*Work instruction*
Look through the listing below for the line with "This screenshot has width=1183, height=565." and the line with "the horizontal scrollbar". Copy both, along with every line between them, exactly and with no pictures.

------

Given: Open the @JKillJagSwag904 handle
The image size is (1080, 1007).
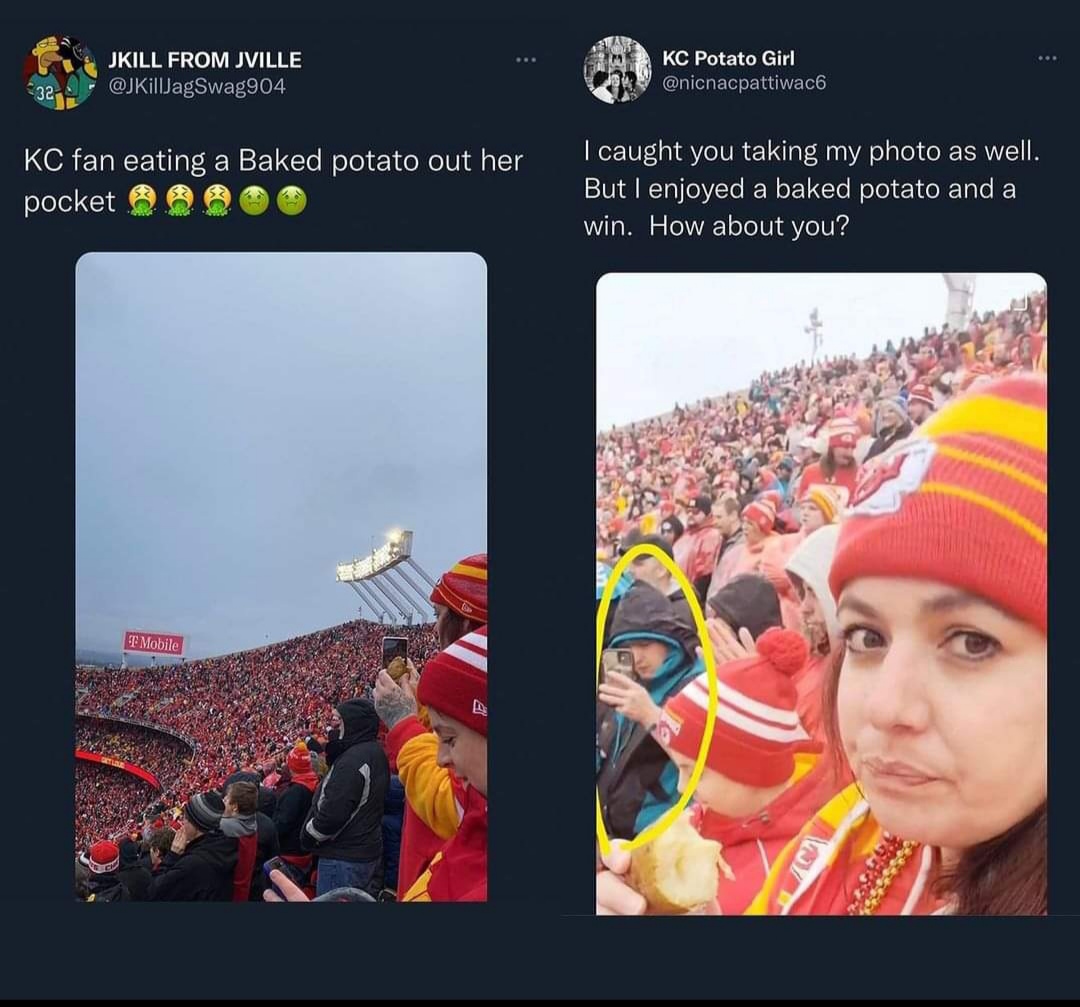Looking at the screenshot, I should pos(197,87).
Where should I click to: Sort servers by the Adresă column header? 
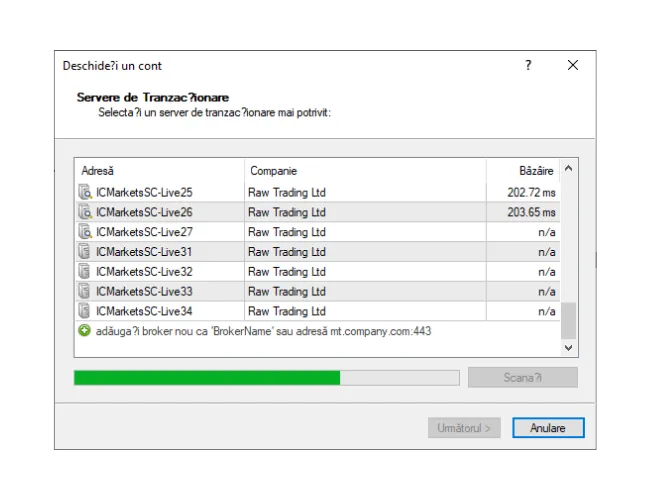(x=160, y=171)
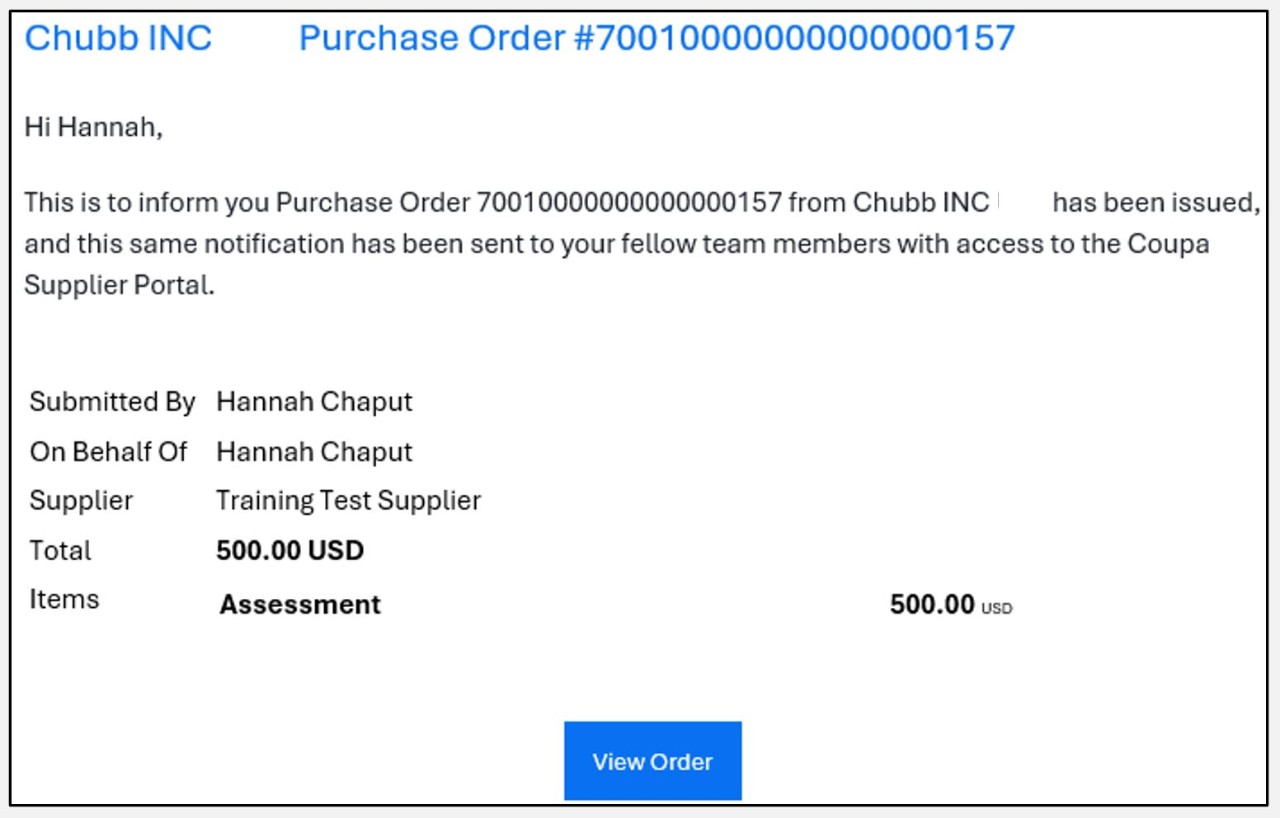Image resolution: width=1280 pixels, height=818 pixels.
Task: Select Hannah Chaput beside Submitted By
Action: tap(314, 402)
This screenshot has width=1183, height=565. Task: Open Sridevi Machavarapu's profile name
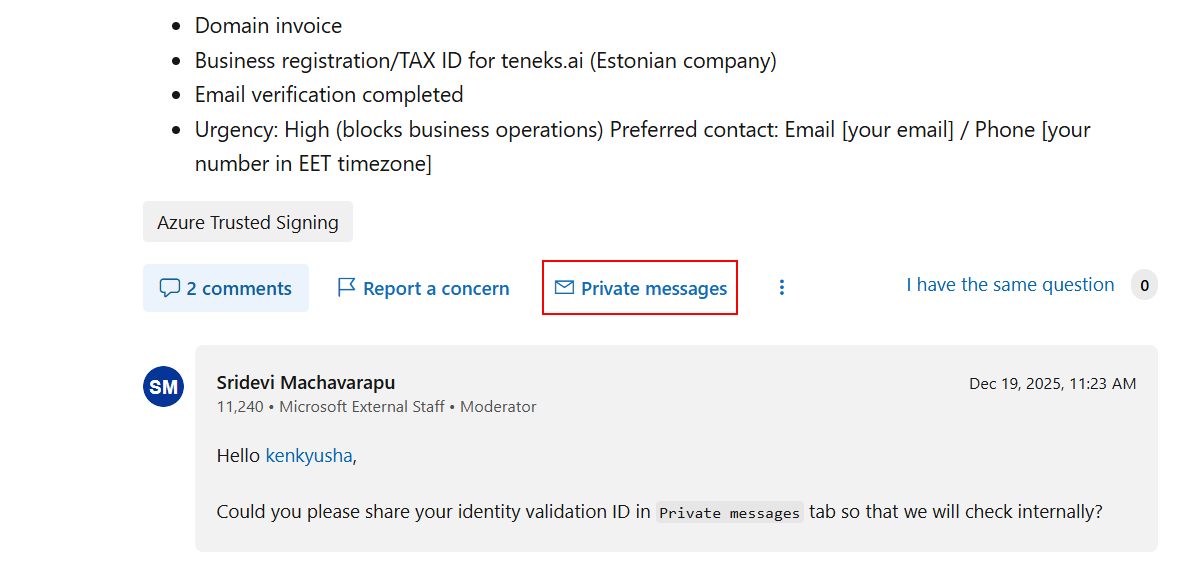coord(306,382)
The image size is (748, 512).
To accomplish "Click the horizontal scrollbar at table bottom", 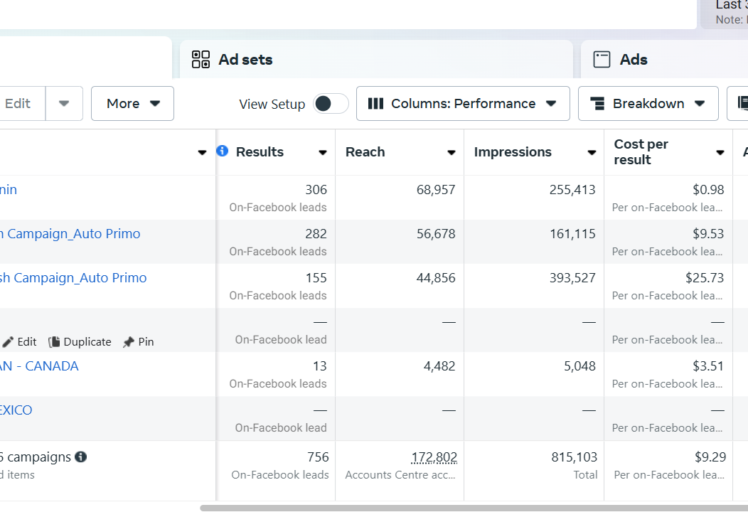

------

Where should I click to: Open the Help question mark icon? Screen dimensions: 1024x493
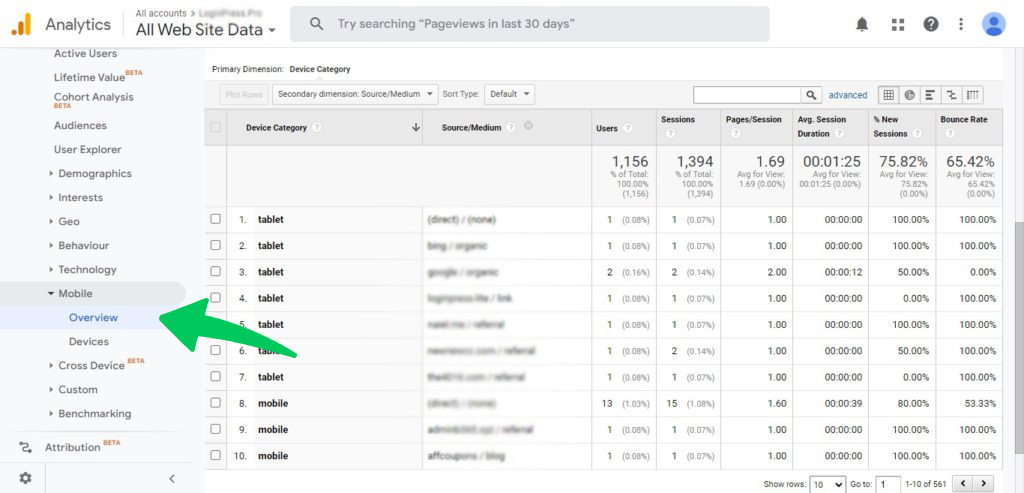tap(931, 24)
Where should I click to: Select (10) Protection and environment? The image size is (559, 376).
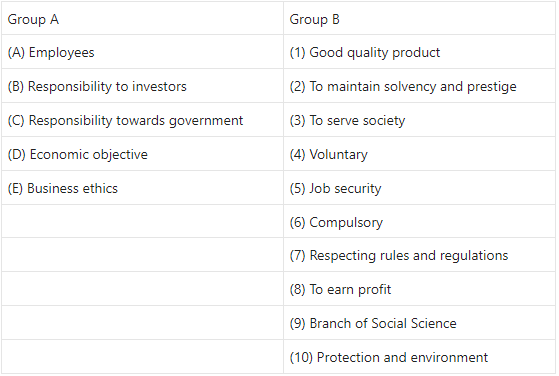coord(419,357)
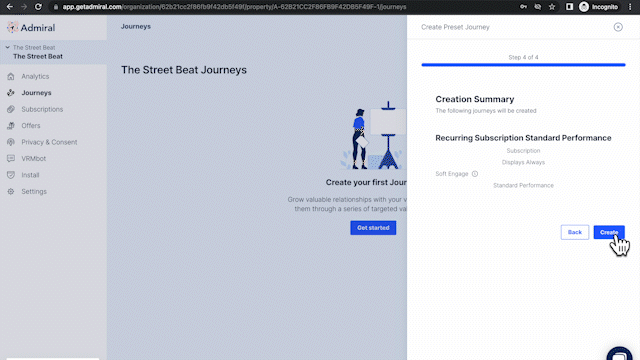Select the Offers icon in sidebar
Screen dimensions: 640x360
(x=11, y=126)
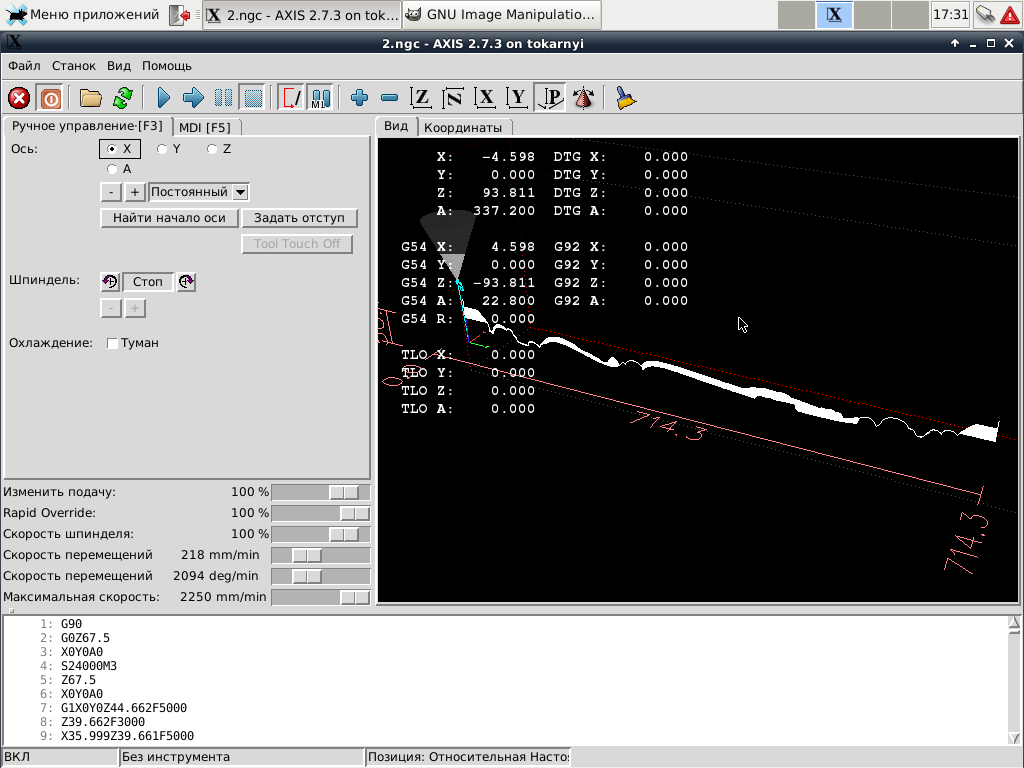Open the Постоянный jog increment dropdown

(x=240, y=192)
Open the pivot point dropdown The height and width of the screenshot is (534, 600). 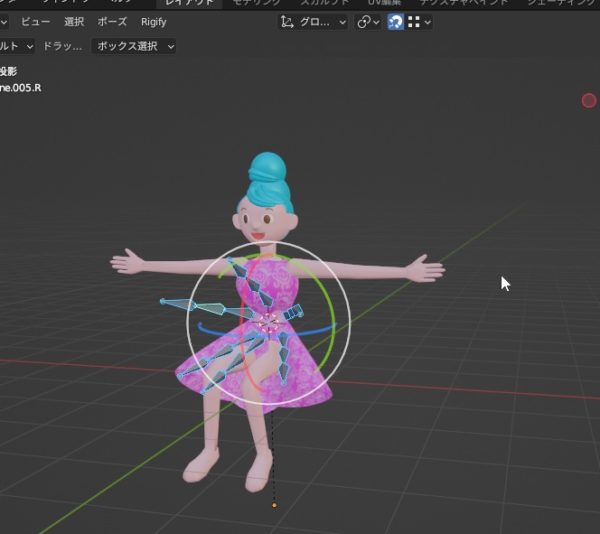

------

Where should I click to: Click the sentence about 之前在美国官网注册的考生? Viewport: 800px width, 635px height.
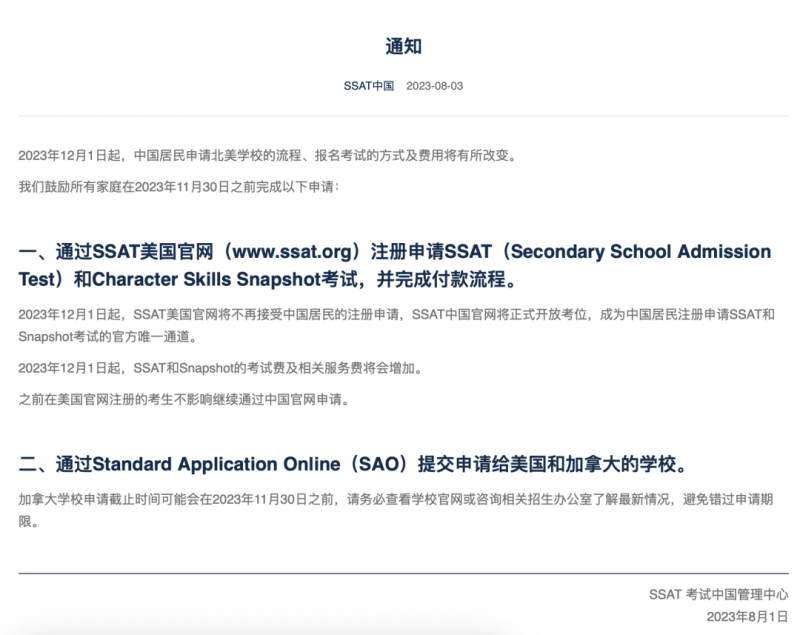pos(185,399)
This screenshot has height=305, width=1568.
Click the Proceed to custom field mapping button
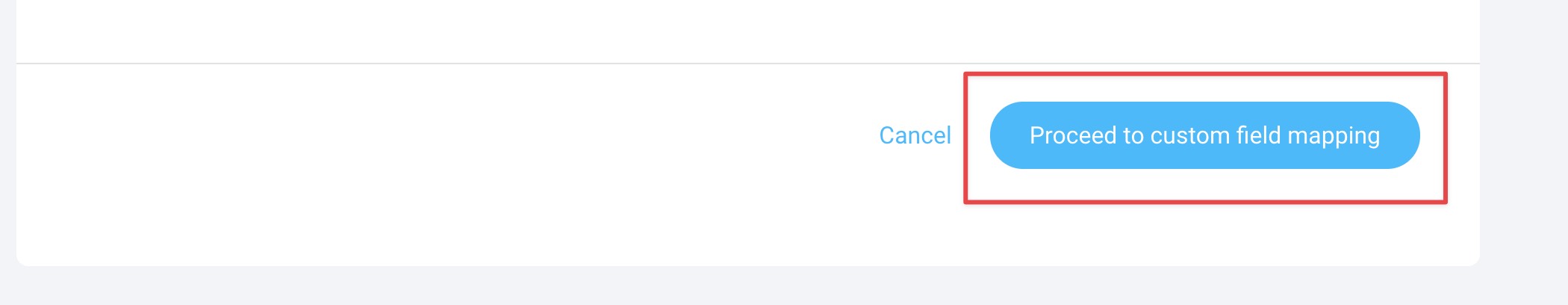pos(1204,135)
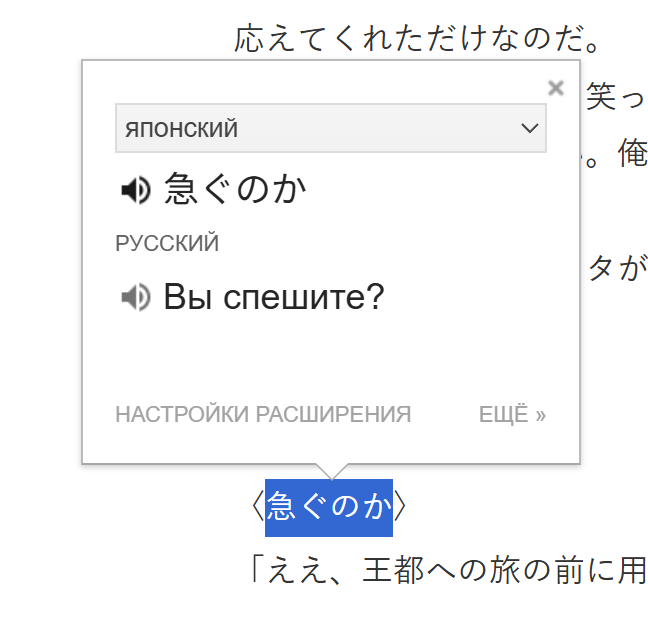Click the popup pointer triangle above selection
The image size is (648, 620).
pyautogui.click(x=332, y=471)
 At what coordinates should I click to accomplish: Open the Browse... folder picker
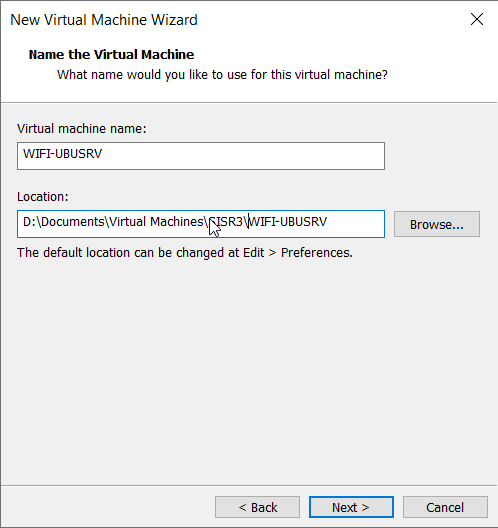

------

*Final answer*
This screenshot has width=1183, height=565. Task: Open Sridevi Machavarapu's profile name
coord(306,382)
The image size is (748, 512).
To accomplish "Click the horizontal scrollbar at table bottom", 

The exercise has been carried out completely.